These regulations govern the acquisition of equipment by university departments
through installment purchases or capital lease agreements. The Financial Accounting
Standards Board and the federal government have issued guidelines to clearly
define the accounting treatment for such transactions. Those guidelines are
reflected in this policy.
Lease Classification. A lease can be classified either as a capital
lease or an operating lease. When a lease meets any of the following criteria,
it should be classified as a capital lease (installment purchase),
and a corresponding asset and liability must be recorded on university records:
Property Ownership. The lease transfers ownership of
the property to the university by the end of the lease term.
Purchase Option. The lease contains an option to purchase
the leased property at a bargain price (significantly lower than the property's
fair value when the option is exercised).
Lease Term. The lease term equals or exceeds 75 percent
of the estimated economic life of the leased property.
Rental Payments. The present value of rental payments
equals or exceeds 90 percent of the value of the leased property.
If none of these criteria are met, the lease is classified as an operating
lease. Neither an asset nor a liability is recorded on university records.
Required Accounting. Departments that purchase equipment on installment
or capital lease agreements should be aware of the required accounting procedures
so that the equipment may be capitalized (and tagged) and the corresponding
liability recorded on official university records.
Required Contracts. University purchase orders may not be issued
to acquire equipment under an installment or capital lease. (Purchase orders
can be issued for the current and subsequent year's obligation of funds.)
Instead, separate installment or capital lease contracts must be completed.
These contracts should reflect all pertinent facts and conditions, including
provisions or outright purchase of the equipment during the lease term and
amortization schedules for the equipment under contract. All contracts must
go through the university's contract review process.

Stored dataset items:
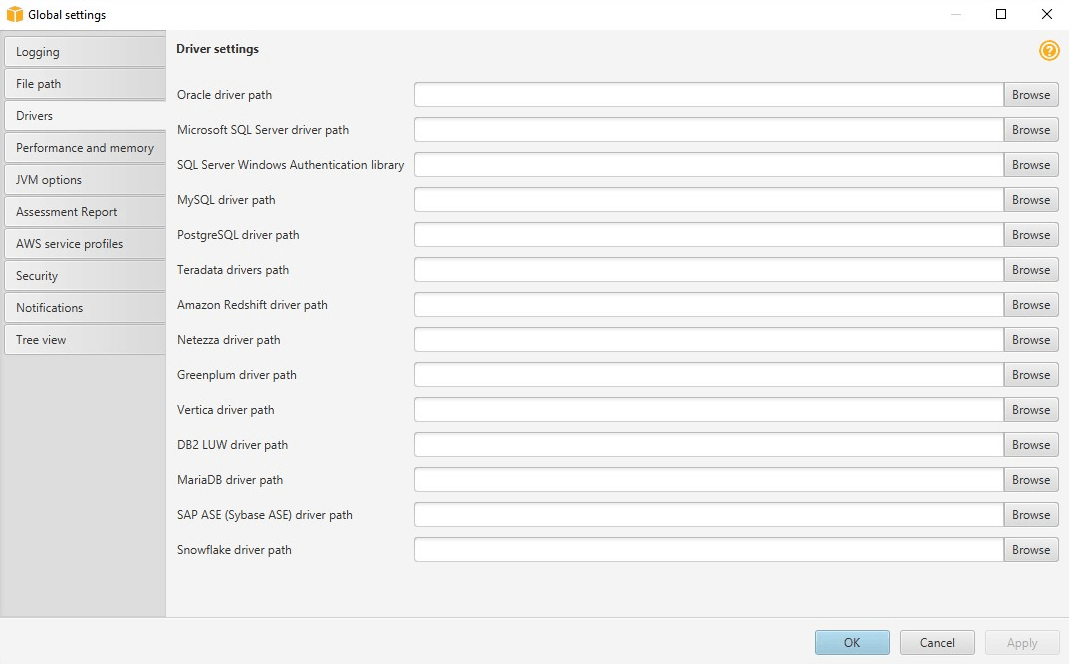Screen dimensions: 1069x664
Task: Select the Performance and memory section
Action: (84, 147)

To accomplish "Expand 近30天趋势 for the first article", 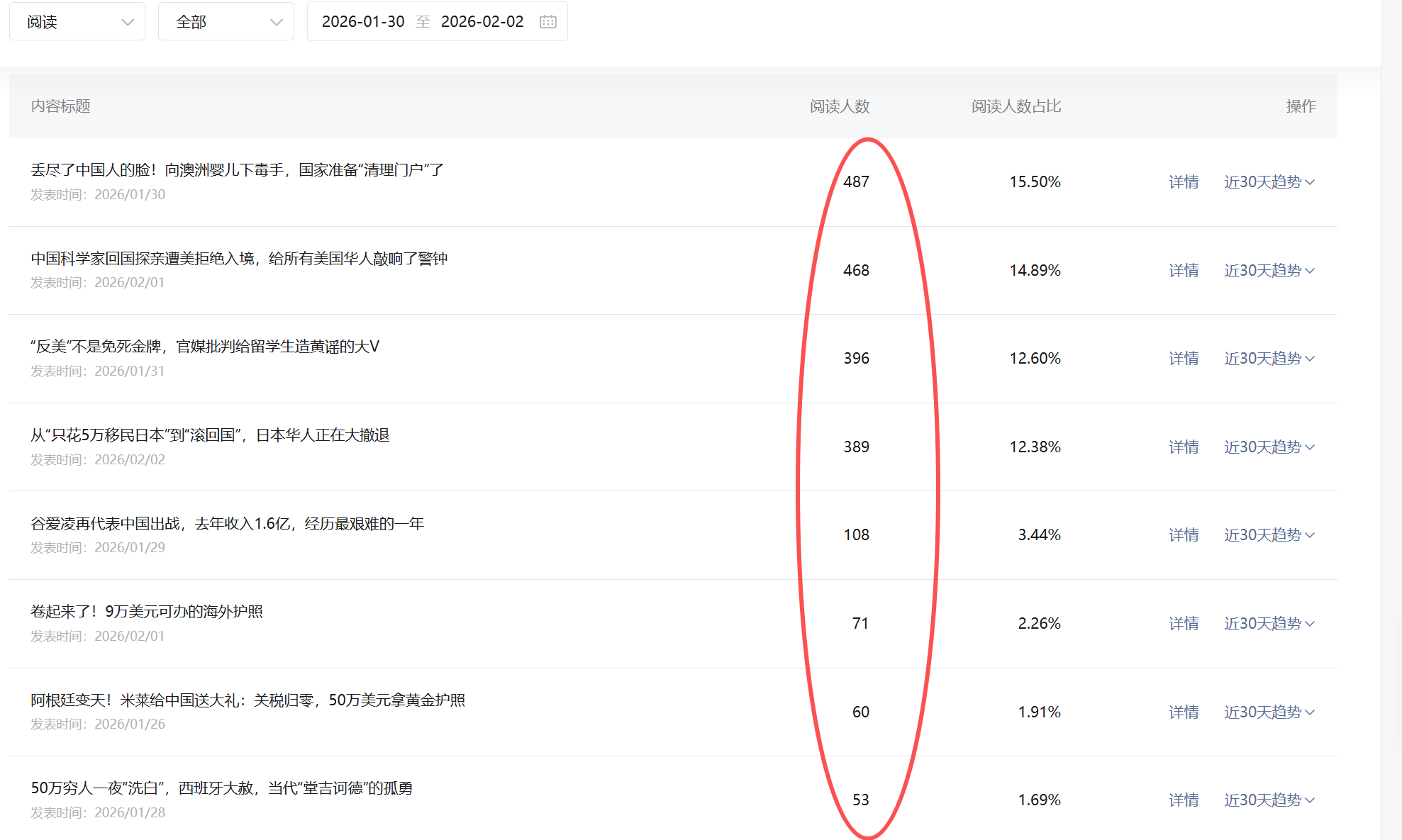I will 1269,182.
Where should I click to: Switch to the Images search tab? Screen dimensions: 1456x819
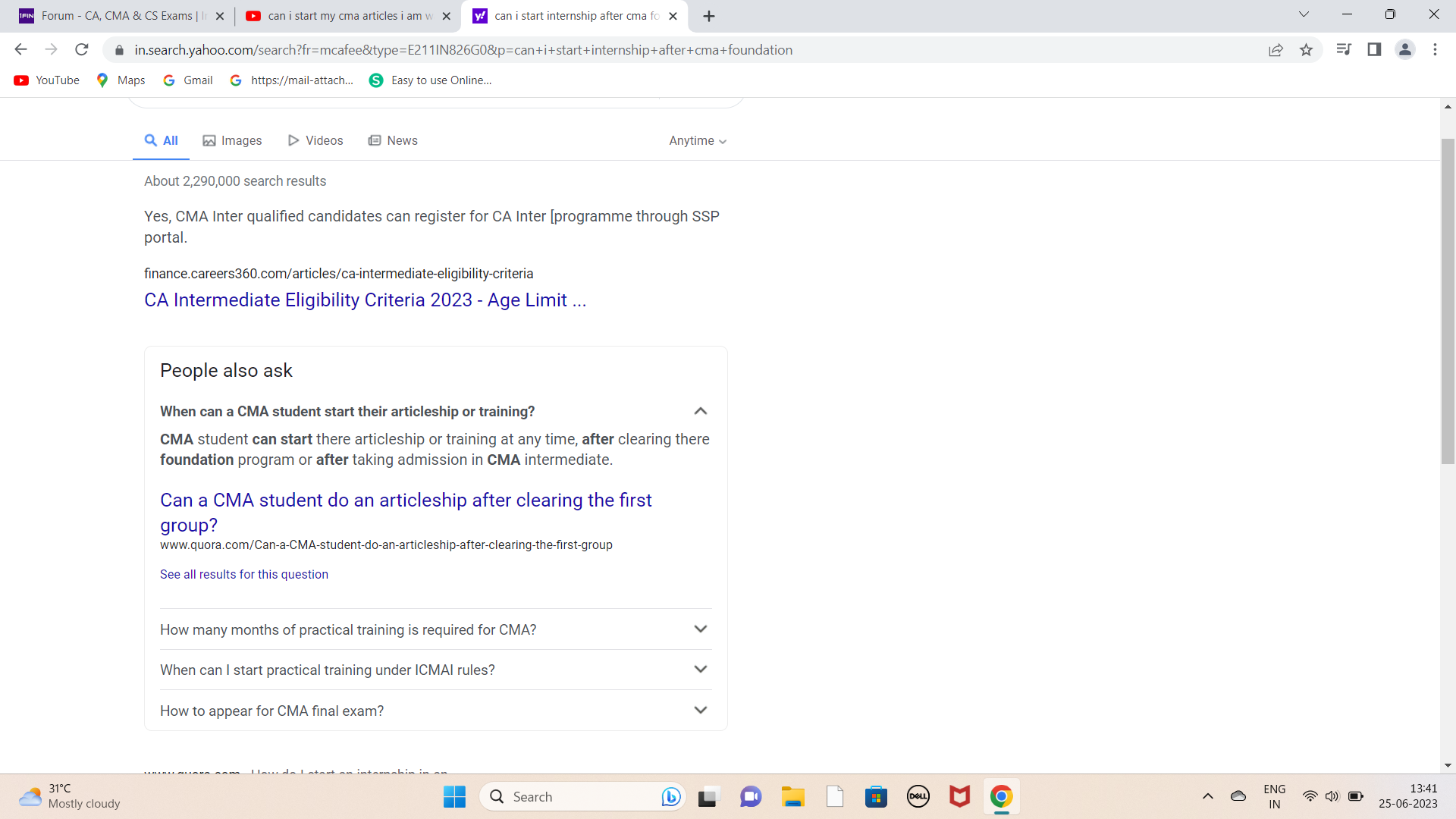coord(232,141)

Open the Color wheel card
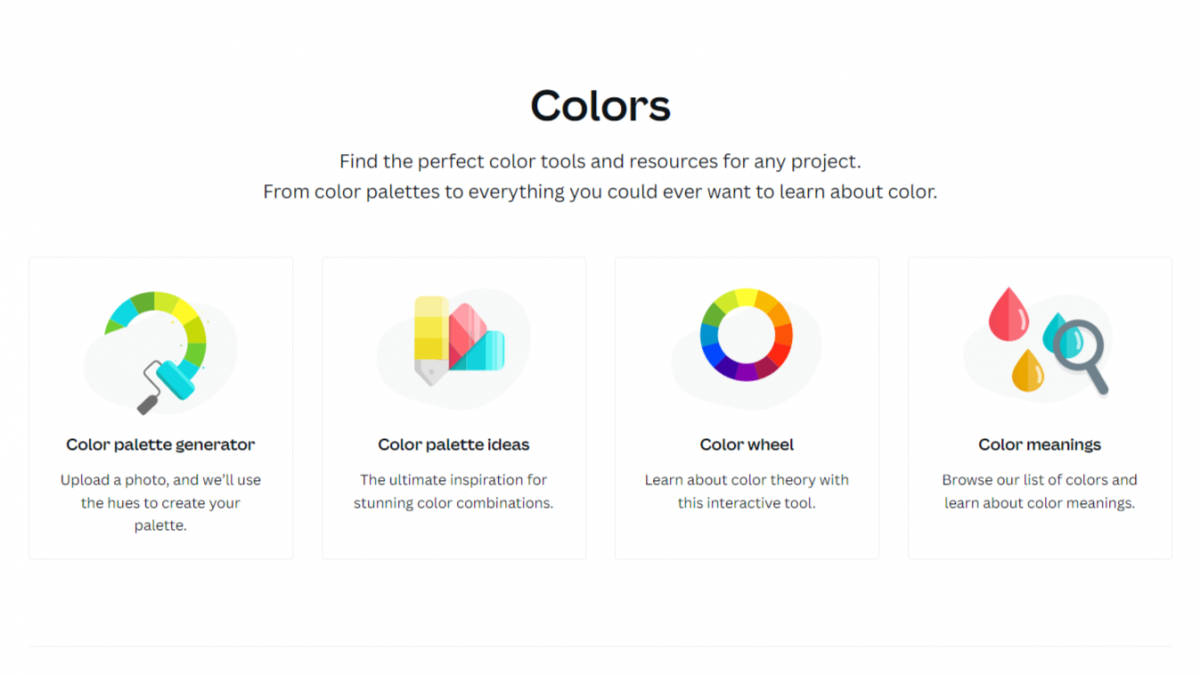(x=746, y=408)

* TASK OBJECTIVE
Copy out the entire equipment lease policy above, word for word.

* CORRECT RESULT
These regulations govern the acquisition of equipment by university departments
through installment purchases or capital lease agreements. The Financial Accounting
Standards Board and the federal government have issued guidelines to clearly
define the accounting treatment for such transactions. Those guidelines are
reflected in this policy.
Lease Classification. A lease can be classified either as a capital
lease or an operating lease. When a lease meets any of the following criteria,
it should be classified as a capital lease (installment purchase),
and a corresponding asset and liability must be recorded on university records:
Property Ownership. The lease transfers ownership of
the property to the university by the end of the lease term.
Purchase Option. The lease contains an option to purchase
the leased property at a bargain price (significantly lower than the property's
fair value when the option is exercised).
Lease Term. The lease term equals or exceeds 75 percent
of the estimated economic life of the leased property.
Rental Payments. The present value of rental payments
equals or exceeds 90 percent of the value of the leased property.
If none of these criteria are met, the lease is classified as an operating
lease. Neither an asset nor a liability is recorded on university records.
Required Accounting. Departments that purchase equipment on installment
or capital lease agreements should be aware of the required accounting procedures
so that the equipment may be capitalized (and tagged) and the corresponding
liability recorded on official university records.
Required Contracts. University purchase orders may not be issued
to acquire equipment under an installment or capital lease. (Purchase orders
can be issued for the current and subsequent year's obligation of funds.)
Instead, separate installment or capital lease contracts must be completed.
These contracts should reflect all pertinent facts and conditions, including
provisions or outright purchase of the equipment during the lease term and
amortization schedules for the equipment under contract. All contracts must
go through the university's contract review process.